> _Given instruction_:
Reproduce the data below line for line without changing anything, and leave out the pictures.

> _Input data_:

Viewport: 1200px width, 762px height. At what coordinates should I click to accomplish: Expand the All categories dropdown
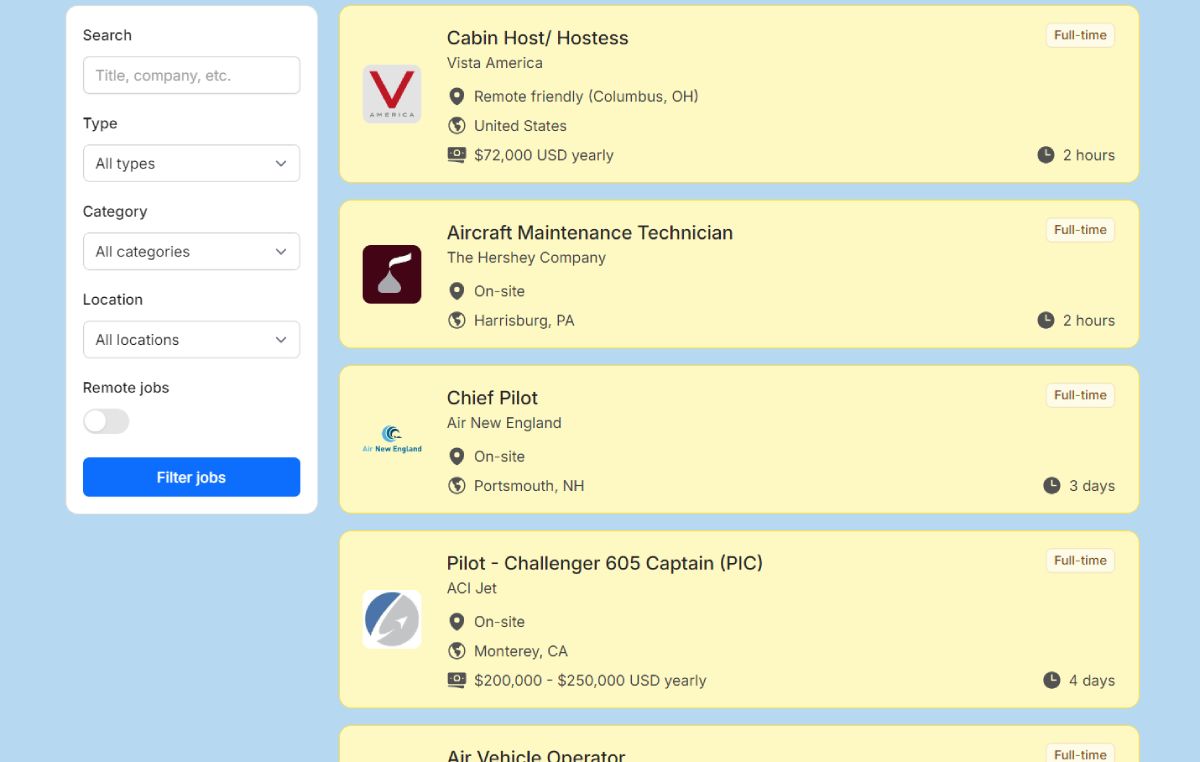(191, 251)
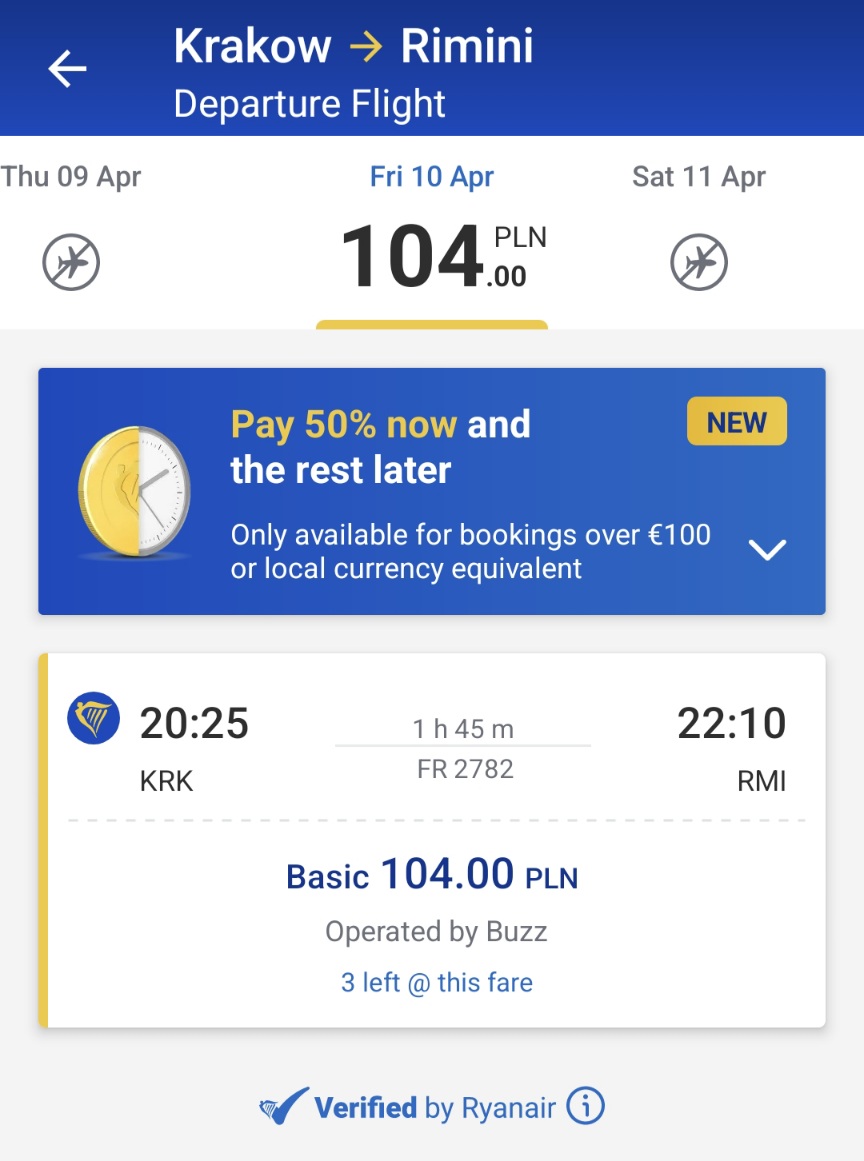Choose the Basic 104.00 PLN fare
The height and width of the screenshot is (1161, 864).
click(x=432, y=874)
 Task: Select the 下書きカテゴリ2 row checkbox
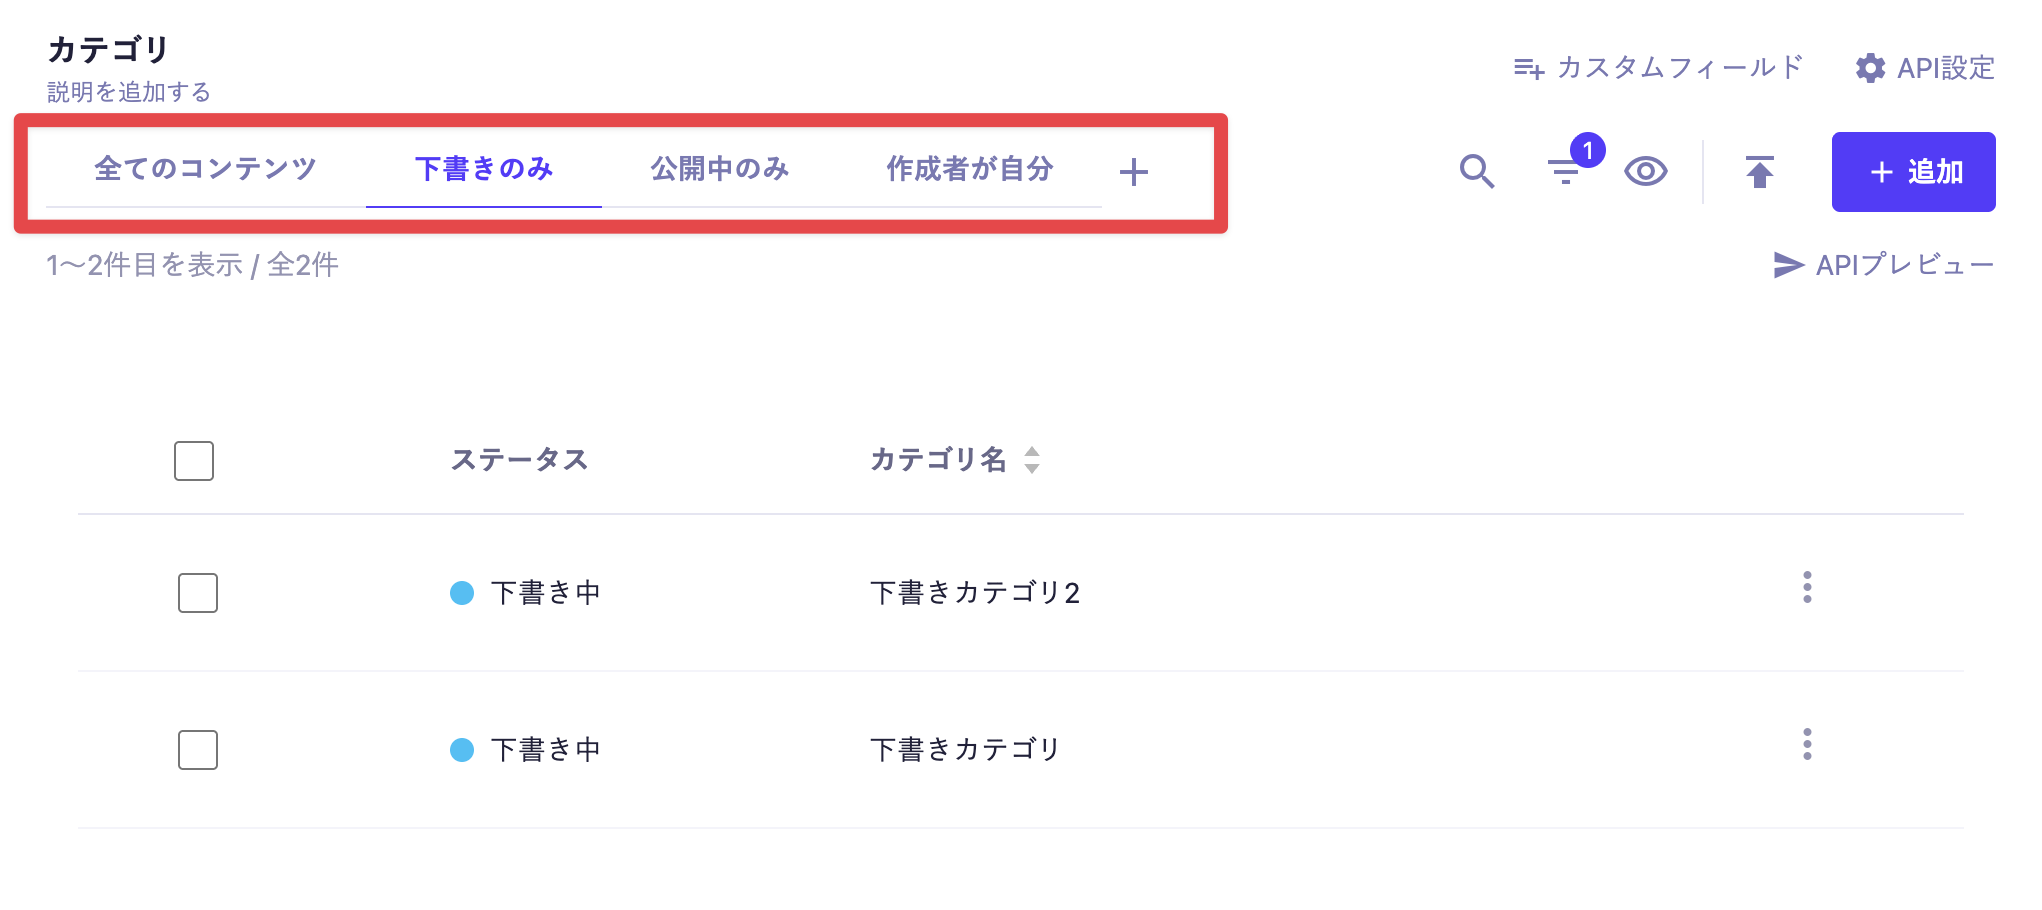pyautogui.click(x=198, y=593)
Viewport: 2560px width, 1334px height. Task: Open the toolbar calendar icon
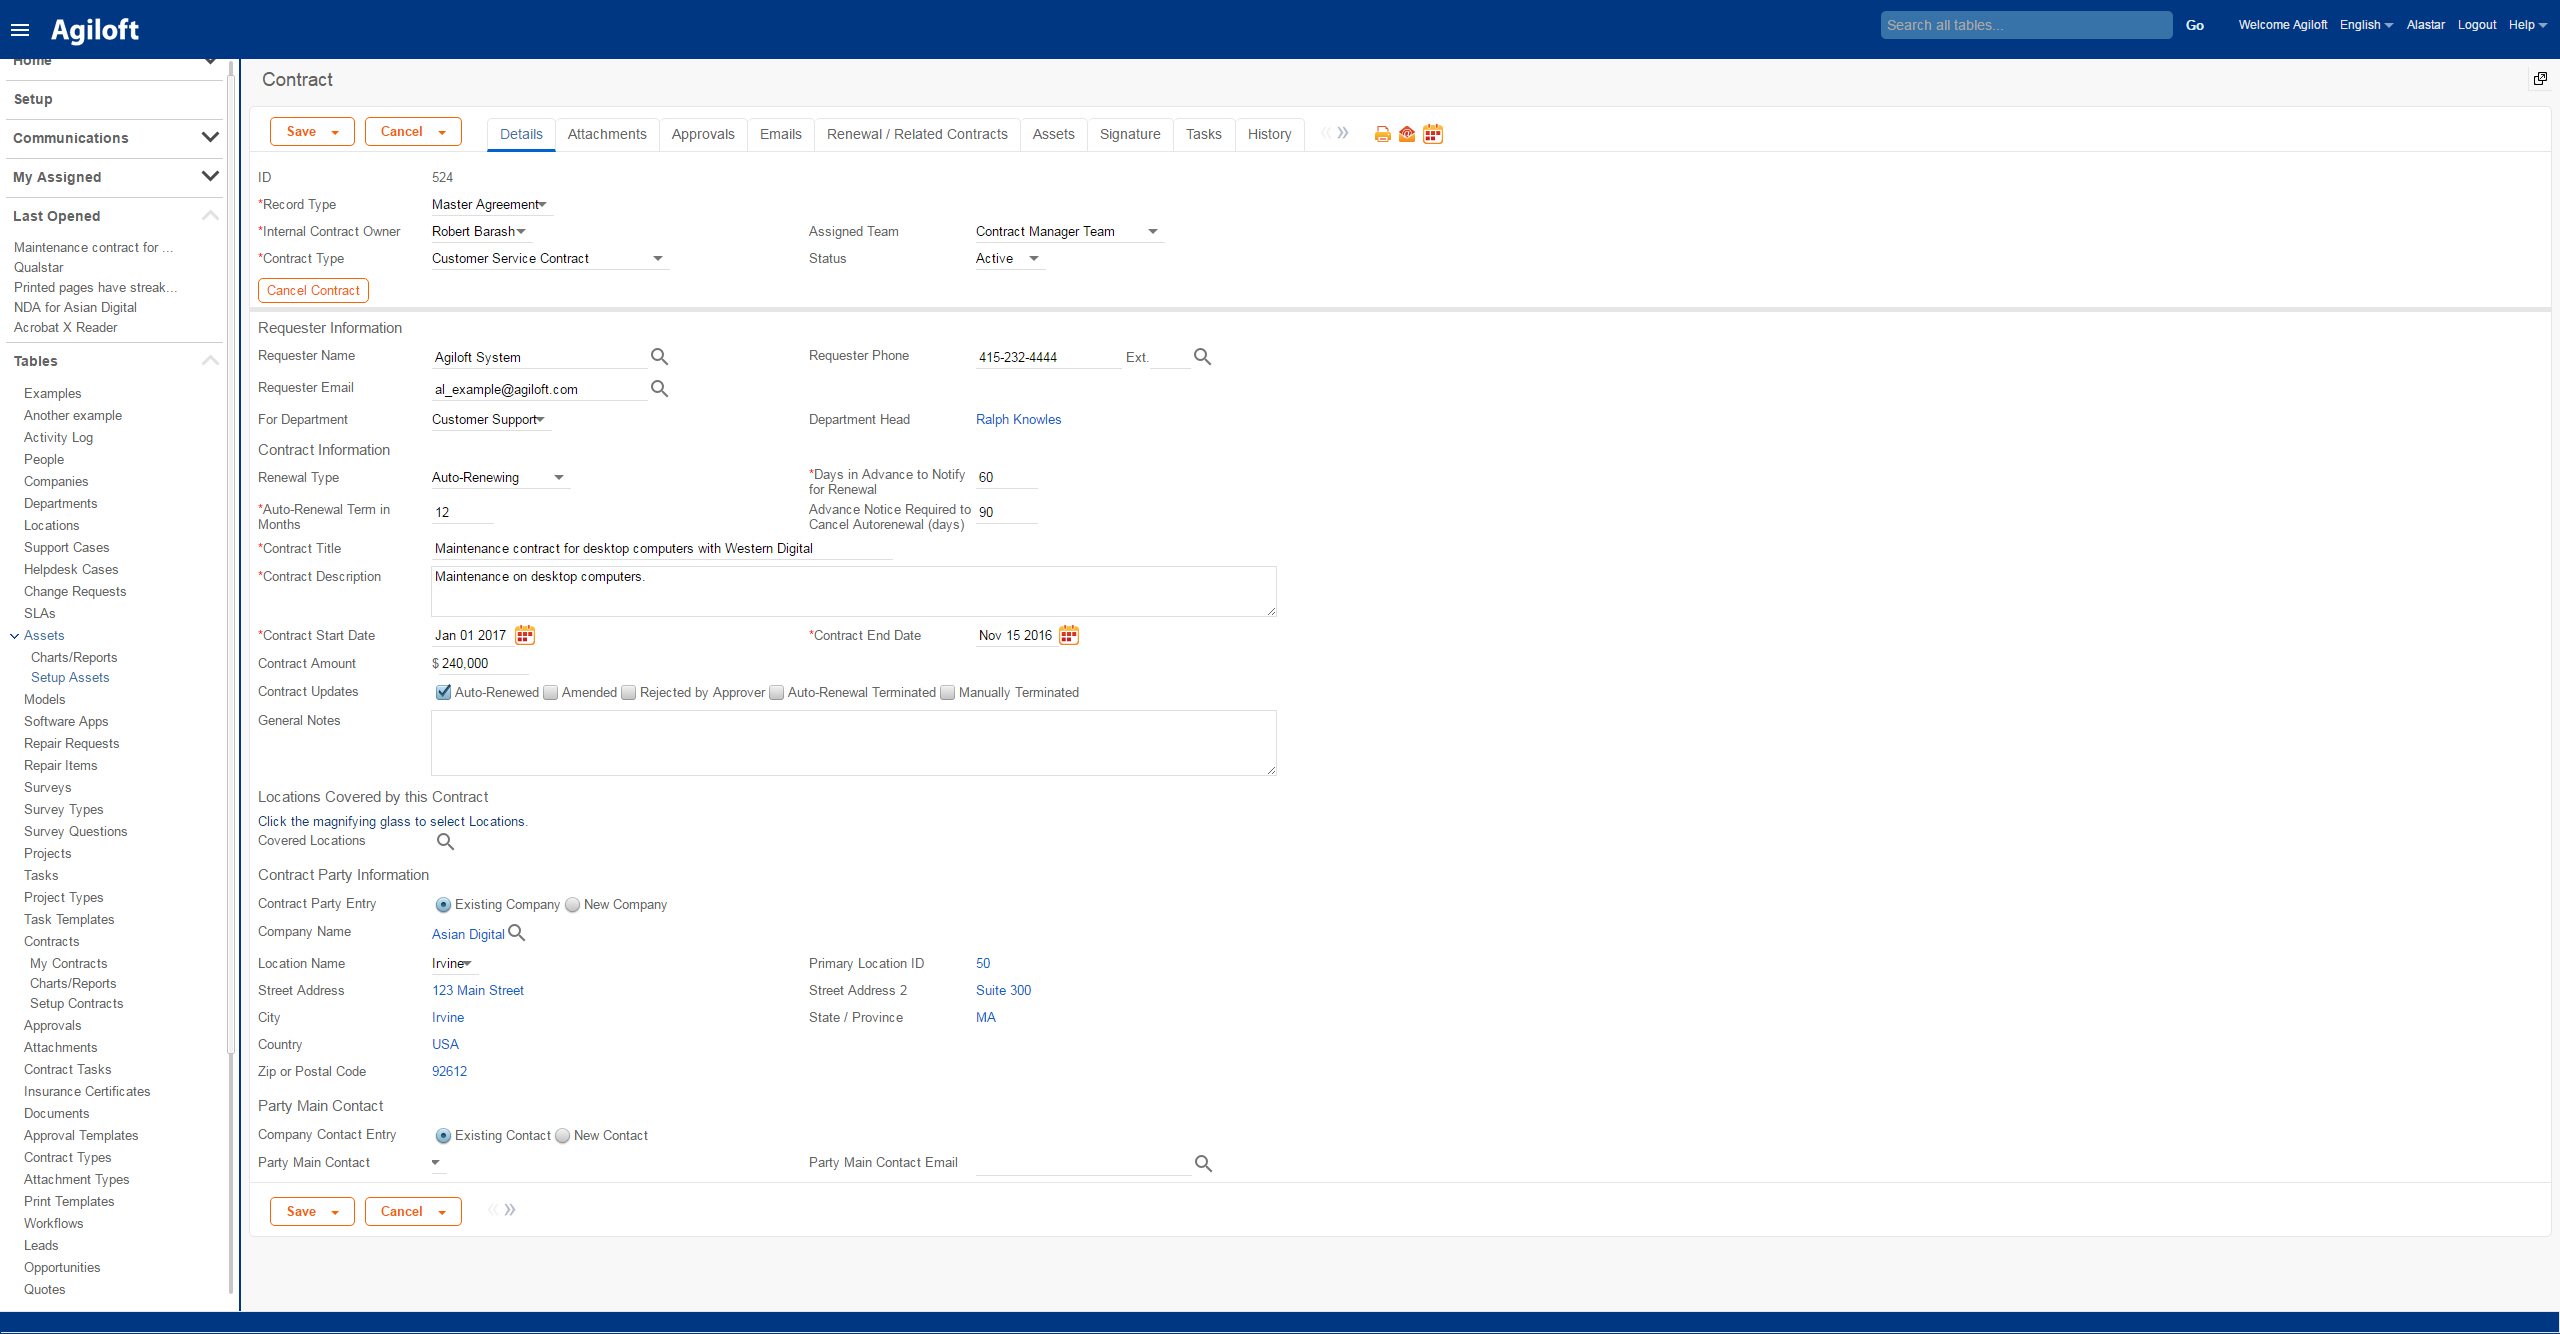tap(1433, 134)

> _Complete output_:
Viewport: 1200px width, 762px height. At what coordinates should I click to accomplish: Expand the All categories dropdown
(191, 251)
Choose the Basic 104.00 PLN fare
The height and width of the screenshot is (1161, 864).
click(x=432, y=874)
 Task: Select the 下書きカテゴリ2 row checkbox
pyautogui.click(x=198, y=593)
Viewport: 2560px width, 1334px height. Task: Open the toolbar calendar icon
tap(1433, 134)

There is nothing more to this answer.